**PAGE EXCERPT**:

=== Section Start ===

You should never underestimate the power of pouring the words out onto a page. This is even good for men. In fact, it’s generally exceptionally good for men, as a lot of men don’t have an outlet for their emotions and pain. During the healing process often we don’t feel like we are improving, and the notebook or diary will show you just how far you have come if you read it after a few weeks or months. It is incredibly cathartic and it just may stop you from saying things to your EX you may later regret. I highly recommend writing letters to your EX that you don’t actually send.

6) Do spoil yourself

This is something that both men and women can and need to do. Do something so simple as to having a manicure, facial or a massage. Or, maybe purchase that nifty gadget you’ve had your eye on. Both men and women can also benefit from picking up some new items of clothing that make us feel sexy. We all want to feel attractive. Treat yourself as you would want that someone ’special’ to treat you. Have candle lit dinners – with all of your favorite foods – just for you. You’re worth it.

7) Do buy new bedding & change your surroundings

It may sound silly but it’s very powerful step that you can take to cleanse the situation and start fresh. I have known some people to actually go out and buy whole new beds. If you can afford it, go for it. There is something to be said for sleeping in bedding with no history and no memories. The same can be said by changing the wallpaper or repainting an area – to make it more of your own. Surround yourself in your home with things that make you feel comfortable. Pictures of family and friends who really love you and support you are a very good start.

Don’t rebound

Give yourself plenty of time to heal from this break-up. Many people begin dating before they are really recovered. It is almost as if they get bored of the pain and the healing process, so they suddenly grab the next random person who happens to show a little kindness and BAM! It’s a fantastic theory but it doesn’t always work that way.

Try refrain from immediately trying to find someone to replace your EX and fill that void. Better to work through your pain fully before returning to the dating pool. While there is something to be said for rebound shags, they can sometimes do more harm than good. We’ve all heard “you can’t get over a man (or woman) until you get under another”. Don’t bet on it. Dating too soon often leads to comparisons to your EX, makes you feel lonelier than not dating did, and can actually set you back further, emotionally, than before you had started to date again. As much as we think this bright, sexy, intelligent person makes us feel so good, at the end of the day, they won’t really be able to fill this VOID in you. Only YOU can really make YOU happy. So the trick is to be happy within yourself before you start to date again.

=== Section End ===

**DATA EXCERPTS**:
=== Section Start ===

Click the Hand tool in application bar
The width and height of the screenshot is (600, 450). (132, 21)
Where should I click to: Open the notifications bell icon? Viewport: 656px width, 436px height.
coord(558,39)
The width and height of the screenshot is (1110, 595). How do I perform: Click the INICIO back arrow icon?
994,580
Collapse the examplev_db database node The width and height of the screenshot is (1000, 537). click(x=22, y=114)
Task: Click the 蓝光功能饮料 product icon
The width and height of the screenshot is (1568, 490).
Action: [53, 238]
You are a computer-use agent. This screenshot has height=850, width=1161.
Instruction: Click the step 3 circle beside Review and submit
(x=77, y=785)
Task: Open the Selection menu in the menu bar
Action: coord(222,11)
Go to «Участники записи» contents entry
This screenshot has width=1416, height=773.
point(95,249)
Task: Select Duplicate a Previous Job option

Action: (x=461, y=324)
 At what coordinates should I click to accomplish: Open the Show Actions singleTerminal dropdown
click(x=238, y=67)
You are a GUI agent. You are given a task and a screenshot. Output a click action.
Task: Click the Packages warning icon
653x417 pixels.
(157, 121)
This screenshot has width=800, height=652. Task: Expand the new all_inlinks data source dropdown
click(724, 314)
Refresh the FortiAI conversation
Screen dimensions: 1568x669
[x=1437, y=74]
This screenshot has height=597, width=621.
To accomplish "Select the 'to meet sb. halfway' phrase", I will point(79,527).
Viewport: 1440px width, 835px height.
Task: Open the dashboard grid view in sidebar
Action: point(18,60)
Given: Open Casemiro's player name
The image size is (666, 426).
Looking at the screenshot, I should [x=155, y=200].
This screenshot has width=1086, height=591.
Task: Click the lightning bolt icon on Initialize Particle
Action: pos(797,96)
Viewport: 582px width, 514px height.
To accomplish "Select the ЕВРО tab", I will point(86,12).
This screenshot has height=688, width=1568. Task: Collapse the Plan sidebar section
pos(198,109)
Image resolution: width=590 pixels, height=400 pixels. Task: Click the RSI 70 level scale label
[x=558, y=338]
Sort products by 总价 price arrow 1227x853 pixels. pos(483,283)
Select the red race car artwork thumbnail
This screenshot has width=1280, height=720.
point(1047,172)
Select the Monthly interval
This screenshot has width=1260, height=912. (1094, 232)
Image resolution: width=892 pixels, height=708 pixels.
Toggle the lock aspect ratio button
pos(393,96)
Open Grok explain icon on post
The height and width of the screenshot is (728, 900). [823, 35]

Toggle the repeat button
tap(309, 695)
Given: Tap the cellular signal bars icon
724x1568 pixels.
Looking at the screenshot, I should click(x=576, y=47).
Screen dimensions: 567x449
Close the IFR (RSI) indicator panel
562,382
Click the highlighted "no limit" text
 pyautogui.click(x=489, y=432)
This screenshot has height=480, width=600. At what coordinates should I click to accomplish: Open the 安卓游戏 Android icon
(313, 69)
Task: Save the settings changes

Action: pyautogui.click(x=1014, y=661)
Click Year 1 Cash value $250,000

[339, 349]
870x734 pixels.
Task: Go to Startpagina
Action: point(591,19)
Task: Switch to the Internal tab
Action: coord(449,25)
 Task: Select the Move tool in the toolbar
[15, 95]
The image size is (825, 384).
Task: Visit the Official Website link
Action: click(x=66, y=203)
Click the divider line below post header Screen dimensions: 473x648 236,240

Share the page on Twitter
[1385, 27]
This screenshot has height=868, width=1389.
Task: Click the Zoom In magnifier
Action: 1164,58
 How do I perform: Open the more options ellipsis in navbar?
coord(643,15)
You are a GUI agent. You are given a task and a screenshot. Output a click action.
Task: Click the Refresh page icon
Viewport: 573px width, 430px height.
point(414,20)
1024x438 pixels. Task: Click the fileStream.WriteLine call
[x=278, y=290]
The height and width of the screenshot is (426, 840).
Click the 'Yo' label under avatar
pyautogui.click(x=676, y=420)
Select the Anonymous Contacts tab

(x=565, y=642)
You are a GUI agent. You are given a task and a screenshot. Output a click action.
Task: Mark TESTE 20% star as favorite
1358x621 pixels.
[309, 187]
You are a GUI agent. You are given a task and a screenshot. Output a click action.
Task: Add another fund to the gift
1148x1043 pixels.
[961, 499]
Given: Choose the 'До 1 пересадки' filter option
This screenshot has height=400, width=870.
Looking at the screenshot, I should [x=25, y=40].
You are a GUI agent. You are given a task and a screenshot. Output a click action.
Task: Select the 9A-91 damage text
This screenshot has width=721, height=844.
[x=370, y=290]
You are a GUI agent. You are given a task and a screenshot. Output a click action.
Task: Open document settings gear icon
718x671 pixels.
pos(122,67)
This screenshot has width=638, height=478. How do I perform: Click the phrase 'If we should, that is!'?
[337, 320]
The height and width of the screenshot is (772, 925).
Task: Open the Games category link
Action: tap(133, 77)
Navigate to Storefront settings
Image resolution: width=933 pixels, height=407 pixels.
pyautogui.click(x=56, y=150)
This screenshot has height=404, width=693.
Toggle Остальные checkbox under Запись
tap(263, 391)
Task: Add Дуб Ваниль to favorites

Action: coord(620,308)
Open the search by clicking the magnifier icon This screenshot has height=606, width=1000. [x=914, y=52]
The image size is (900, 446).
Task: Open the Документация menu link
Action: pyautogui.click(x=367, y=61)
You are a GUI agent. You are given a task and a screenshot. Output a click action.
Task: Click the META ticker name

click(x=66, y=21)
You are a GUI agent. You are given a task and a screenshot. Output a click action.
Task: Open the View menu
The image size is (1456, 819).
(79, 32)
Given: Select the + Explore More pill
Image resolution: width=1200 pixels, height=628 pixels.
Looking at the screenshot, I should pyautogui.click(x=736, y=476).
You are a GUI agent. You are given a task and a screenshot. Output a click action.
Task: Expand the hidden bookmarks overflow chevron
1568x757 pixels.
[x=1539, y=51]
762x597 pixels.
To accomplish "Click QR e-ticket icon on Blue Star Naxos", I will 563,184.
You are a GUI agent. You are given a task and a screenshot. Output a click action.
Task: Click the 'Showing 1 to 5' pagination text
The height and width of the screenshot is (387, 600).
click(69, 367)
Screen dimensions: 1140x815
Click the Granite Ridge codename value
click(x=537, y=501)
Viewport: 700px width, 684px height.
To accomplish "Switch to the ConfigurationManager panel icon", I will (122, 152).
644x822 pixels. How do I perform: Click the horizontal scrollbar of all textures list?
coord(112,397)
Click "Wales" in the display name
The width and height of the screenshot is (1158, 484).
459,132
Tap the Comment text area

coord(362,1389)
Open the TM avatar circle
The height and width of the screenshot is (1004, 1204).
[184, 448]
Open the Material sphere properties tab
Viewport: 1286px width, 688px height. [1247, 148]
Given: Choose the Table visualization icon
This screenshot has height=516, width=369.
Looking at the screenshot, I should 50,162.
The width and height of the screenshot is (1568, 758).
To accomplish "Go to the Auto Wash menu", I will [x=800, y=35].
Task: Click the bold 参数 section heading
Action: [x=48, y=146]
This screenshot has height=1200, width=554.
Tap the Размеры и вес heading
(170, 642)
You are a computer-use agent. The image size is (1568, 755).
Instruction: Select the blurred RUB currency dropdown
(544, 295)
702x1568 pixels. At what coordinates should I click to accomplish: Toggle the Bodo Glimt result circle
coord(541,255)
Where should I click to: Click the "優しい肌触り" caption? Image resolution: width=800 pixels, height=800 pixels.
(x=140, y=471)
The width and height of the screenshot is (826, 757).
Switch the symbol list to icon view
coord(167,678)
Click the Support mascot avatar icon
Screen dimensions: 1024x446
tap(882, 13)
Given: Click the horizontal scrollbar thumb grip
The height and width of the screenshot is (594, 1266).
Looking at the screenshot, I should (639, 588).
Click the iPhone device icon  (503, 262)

=== Section End ===

**PARTS OF THE EXERCISE**:
- 1) List every section heading that appears in the break-up advice excerpt above.
- 2) Retype everything in the break-up advice excerpt from "You should never" down to "don’t actually send.".

**WRITTEN ANSWERS**:
- 1)
6) Do spoil yourself
7) Do buy new bedding & change your surroundings
Don’t rebound

- 2)
You should never underestimate the power of pouring the words out onto a page. This is even good for men. In fact, it’s generally exceptionally good for men, as a lot of men don’t have an outlet for their emotions and pain. During the healing process often we don’t feel like we are improving, and the notebook or diary will show you just how far you have come if you read it after a few weeks or months. It is incredibly cathartic and it just may stop you from saying things to your EX you may later regret. I highly recommend writing letters to your EX that you don’t actually send.